None of this means retraining is worthless. It means the metric that matters is not how many people were trained, but how many ended up in roles that are still standing five years later — and that is the number these programs are least eager to publish.
The India read
For India, this is not an abstract American debate. The country sits on one of the world’s largest concentrations of exactly the work most exposed: entry-level IT, BPO, and support roles.
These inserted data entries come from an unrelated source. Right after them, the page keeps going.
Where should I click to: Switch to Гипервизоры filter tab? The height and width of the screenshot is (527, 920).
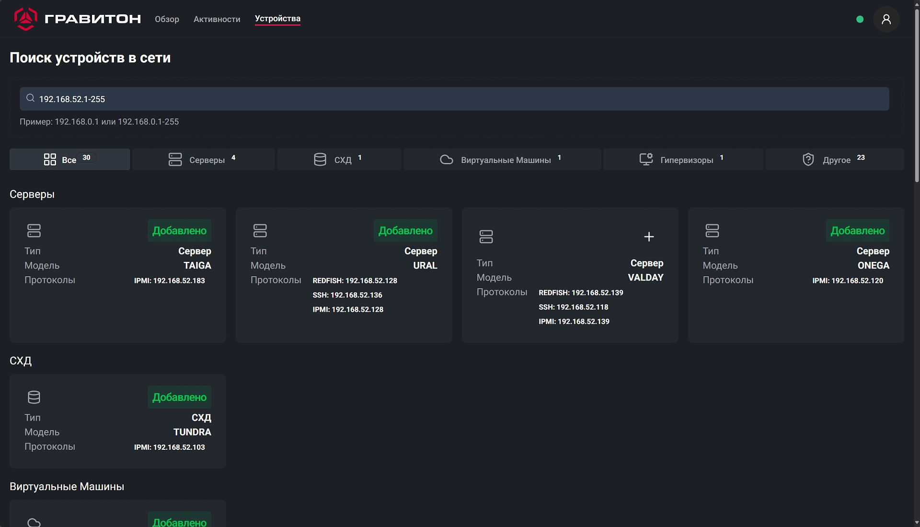coord(682,160)
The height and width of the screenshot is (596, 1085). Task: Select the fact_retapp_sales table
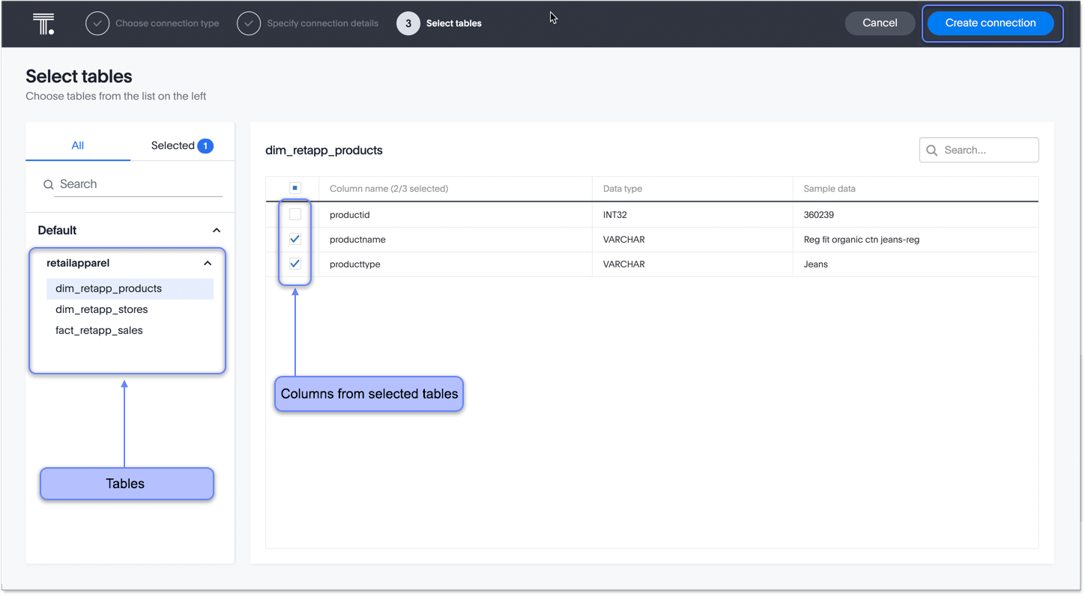99,330
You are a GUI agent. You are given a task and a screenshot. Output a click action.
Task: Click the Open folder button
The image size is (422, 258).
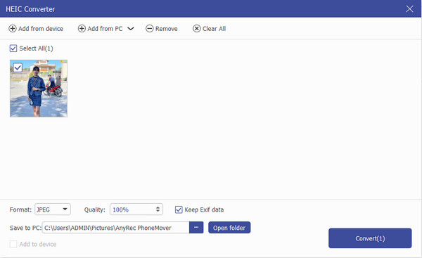229,228
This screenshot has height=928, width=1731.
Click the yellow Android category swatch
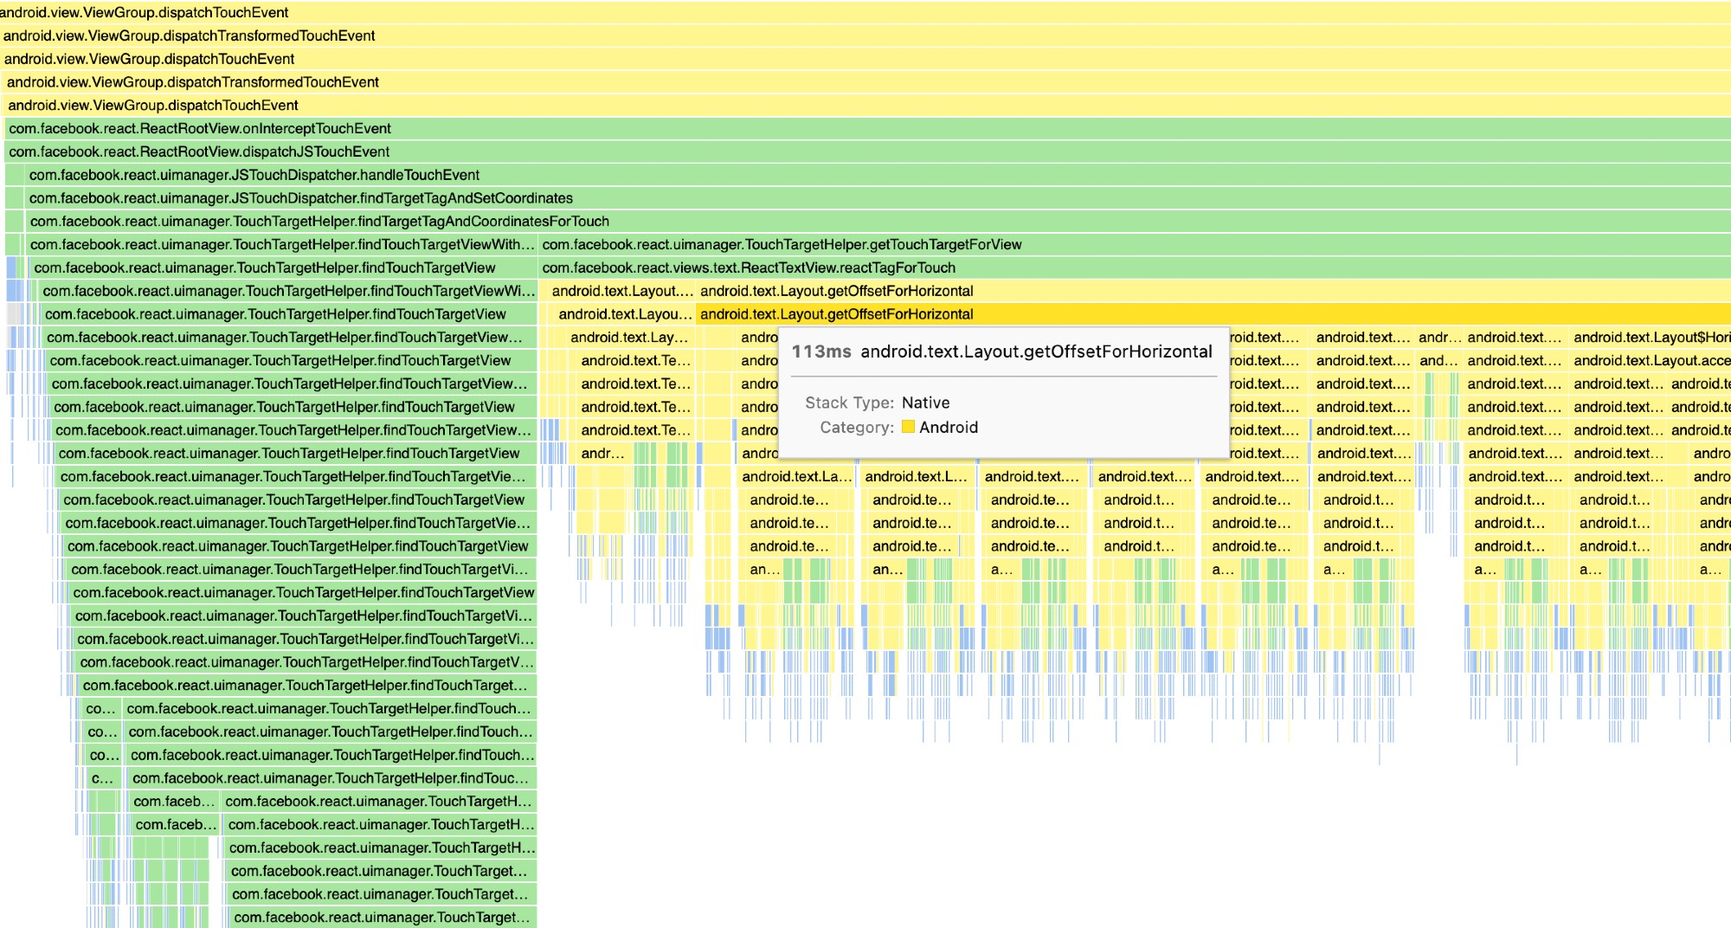(908, 427)
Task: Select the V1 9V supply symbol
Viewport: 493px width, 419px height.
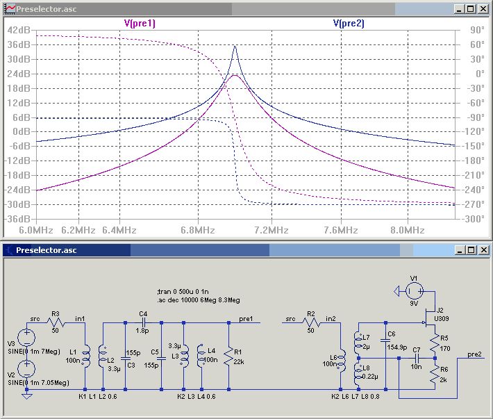Action: [413, 290]
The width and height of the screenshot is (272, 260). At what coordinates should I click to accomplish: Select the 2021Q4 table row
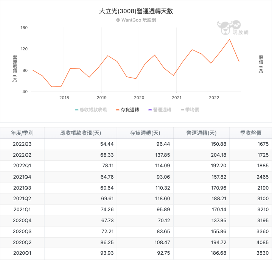pyautogui.click(x=136, y=177)
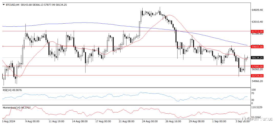Click the 17 Aug 00:00 time axis label
The image size is (276, 127).
[103, 121]
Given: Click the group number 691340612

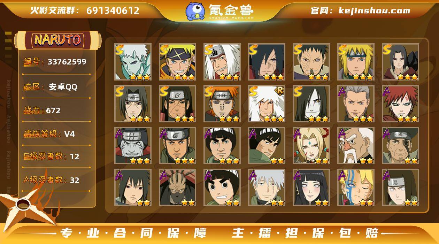Looking at the screenshot, I should click(113, 10).
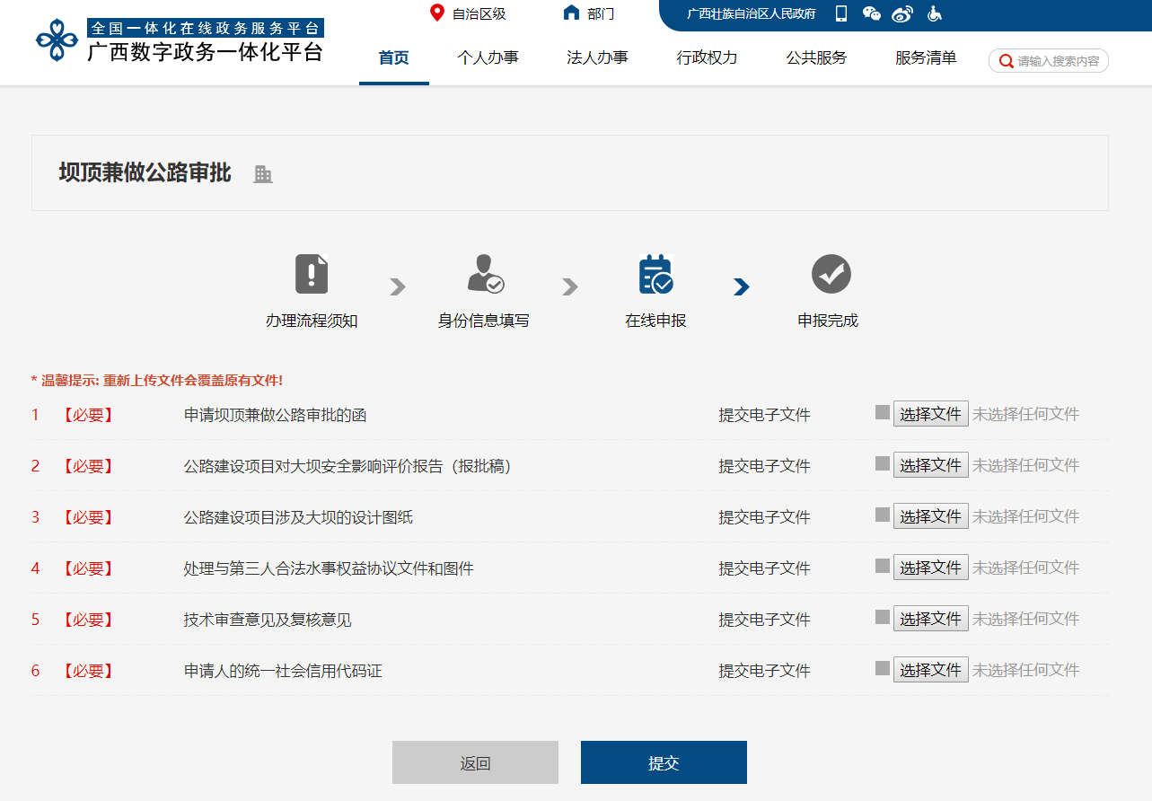Open the 服务清单 nav tab
This screenshot has height=801, width=1152.
[x=925, y=57]
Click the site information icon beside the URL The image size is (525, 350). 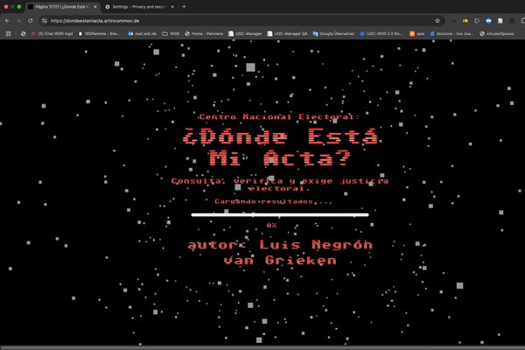44,20
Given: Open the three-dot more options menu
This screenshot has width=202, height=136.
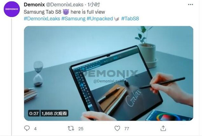Looking at the screenshot, I should [x=191, y=4].

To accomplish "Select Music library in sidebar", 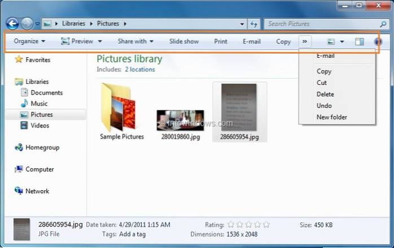I will click(x=39, y=104).
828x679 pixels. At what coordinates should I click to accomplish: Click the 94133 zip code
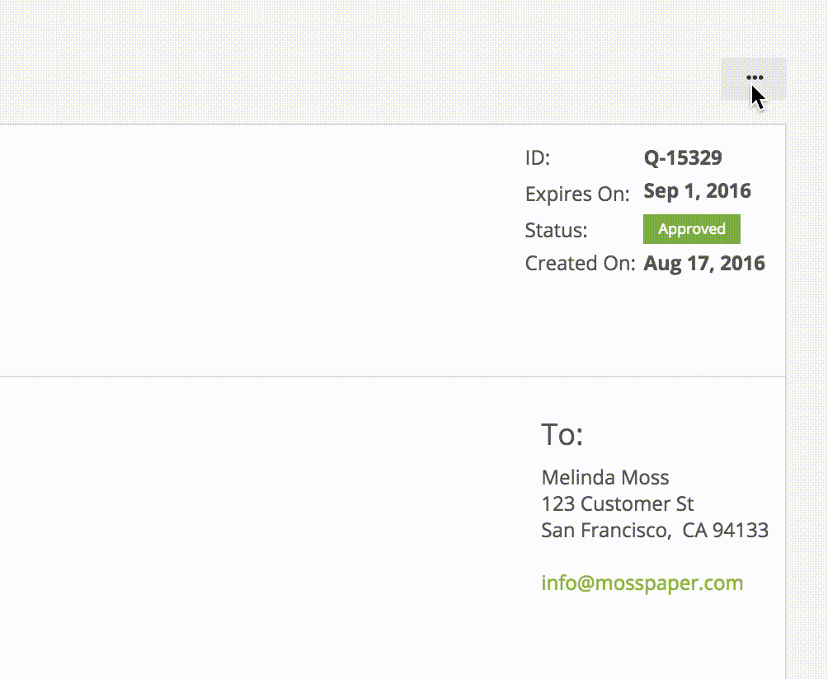[x=741, y=530]
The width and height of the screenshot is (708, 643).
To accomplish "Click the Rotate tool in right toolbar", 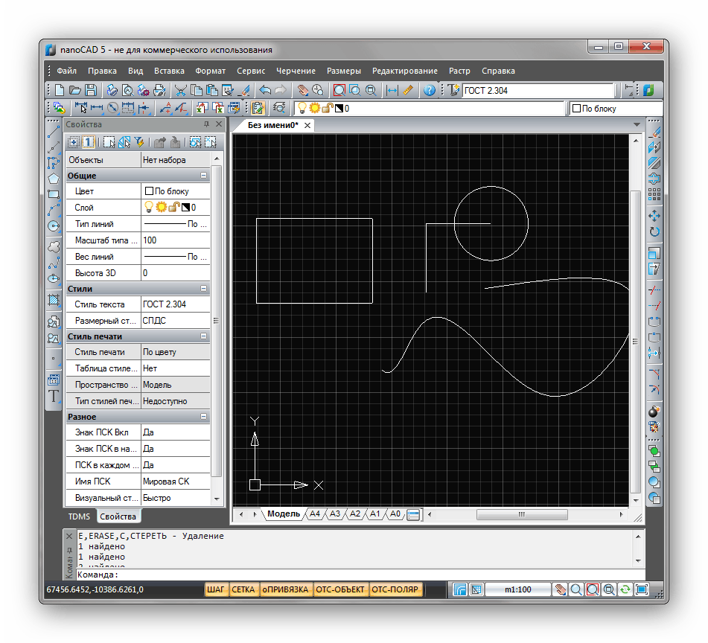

The first-job ladder that the IMF worries about is, in India, an entire economic engine — the route by which millions of young people enter the formal economy and the middle class.
If a US-style retraining response arrives here, the lesson from the 23-million-participant finding should travel with it: design backwards from durable roles, not forwards from available courses. Reskilling that targets genuinely resilient work — roles requiring physical presence, regulated judgment, complex stakeholder management, or the kind of domain trust that takes years to build — is worth funding. Reskilling that simply moves a support agent into an adjacent role automatable by the next model release is a more expensive way of delaying the same outcome.
India also has a structural advantage worth naming: a young workforce can be trained into durable skills from the start, rather than retrained out of obsolete ones mid-career. Curriculum and apprenticeship design done now is cheaper and more effective than remediation later. That window is open, but it is not permanent.
The final point is the one most easily lost in the panic. Exposure is not destiny. The studies measure associations — which jobs tend to be affected — not verdicts on individuals. A worker’s agency, the quality of the program, the honesty of its placement data, and the design of the target roles all change the outcome. RAISE US, or any Indian equivalent, will be judged not by its budget or its board seats but by a single unglamorous question: did the people it trained land somewhere that lasts? Until that number is published and independently checked, the right posture is neither alarm nor applause — it is the patience to ask for the evidence.